Rescue personnel search through debris in the aftermath of Hurricane Michael in Mexico Beach, Fla., on Oct. 11, 2018. (AP Photo/Gerald Herbert)

Natural disasters cost $155 billion this year, and several of them struck the U.S. particularly hard. Hurricanes Michael and Florence, the California wildfires and Hawaii’s volcano eruption are all on the list of the most expensive global disasters of 2018, according to the Zurich-based reinsurance company Swiss Re.

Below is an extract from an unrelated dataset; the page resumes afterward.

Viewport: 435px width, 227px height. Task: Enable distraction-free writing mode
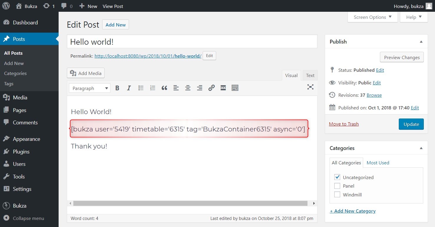[x=310, y=87]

"Like last year, the losses from the 2018 series of events highlight the increasing vulnerability of the ever-growing concentration of humans and property values on coastlines and in the urban-wildlife interface," Swiss Re said of its report. "The very presence of human and property assets in areas such as these means extreme weather conditions can quickly turn into catastrophe events in terms of losses inflicted."

California wildfires

More than 8,500 wildfires burned nearly 1.9 million acres in California this year, making it the worst fire season on record, according to Cal Fire. The Camp Fire, which ignited in early November and spread unthinkably fast, killed 86 people and destroyed the entire town of Paradise. Insured losses from the Camp Fire alone could top $10 billion.

Hurricane Michael

Hurricane Michael made landfall just shy of a Category 5, but for all intents and purposes, the storm was the worst-case scenario for Mexico Beach, Florida, and its surroundings near Panama City. Michael was the third-strongest hurricane on record, in terms of pressure, to make landfall in the United States, and had the strongest winds since Hurricane Andrew made landfall in 1992. Economists predict Michael will cost $25 billion.

Hurricane Florence

Hurricane Florence may have weakened significantly before it made landfall in the Carolinas in early September, but it generated the rain of several storms. Hundreds of thousands of customers lost power in North Carolina, where more than 10,000 fled to shelters before the storm hit. Many others sought refuge from the flooding with family, friends or in hotels.

Typhoon Mangkhut

Mangkhut slammed into the northern Philippines in September with the strength of a Category 5 hurricane, weakened slightly while crossing the South China Sea and then came face to face with Hong Kong. It was the strongest storm to make landfall in the Philippines since Megi in 2010, and the strongest in Hong Kong since 1983. Mangkhut prompted the Hong Kong Observatory to issue an exceptionally rare Signal 10 on its 1-to-10 scale for storms. It killed more than 130 people and did several billion dollars in damage.

Europe drought and wildfires

Wildfires ravaged Greece this year, including a fire in Attica that killed dozens of people and drove residents running into the sea. Corpses of families were found in the ash, apparently holding each other. Drought conditions and a heat wave over Europe gave rise to the Attica fires, which were among the worst in modern history for Greece.

Japan floods

More than 200 people died this summer as a series of heavy downpours battered southwest Japan. As much as 71 inches of rain fell in Japan's Shikoku Island over 10 days in late June and early July.

An Indonesian soldier inspects the damage at a tsunami-ravaged village in Sumur, Indonesia, Tuesday, Dec. 25, 2018. The Christmas holiday was somber with prayers for tsunami victims in the Indonesian region hit by waves that struck without warning Saturday night. (AP Photo/Tatan Syuflana)

Earthquakes and tsunamis in Indonesia

Even before the Dec. 22 tsunami, earthquakes in Indonesia had been catastrophic this year. Then, just a few days before Christmas, one of the most active volcanoes in the world exploded in a violent eruption and triggered underwater landslides, which led to a tsunami that killed more than 400 people. Around 1,500 others were injured in the coastal regions of the Sunda Strait.

Volcano eruptions in Hawaii

The East Rift Zone of the Kilauea volcano in Hawaii exploded to life this spring, becoming far more active than normal. Several neighborhoods burned down and were buried by the molten rock that spewed from the Big Island’s volcano. New coastline formed as the lava reached the ocean and cooled rapidly in the water. There were no deaths from this slow-motion eruption, but it will end up costing around $1 billion.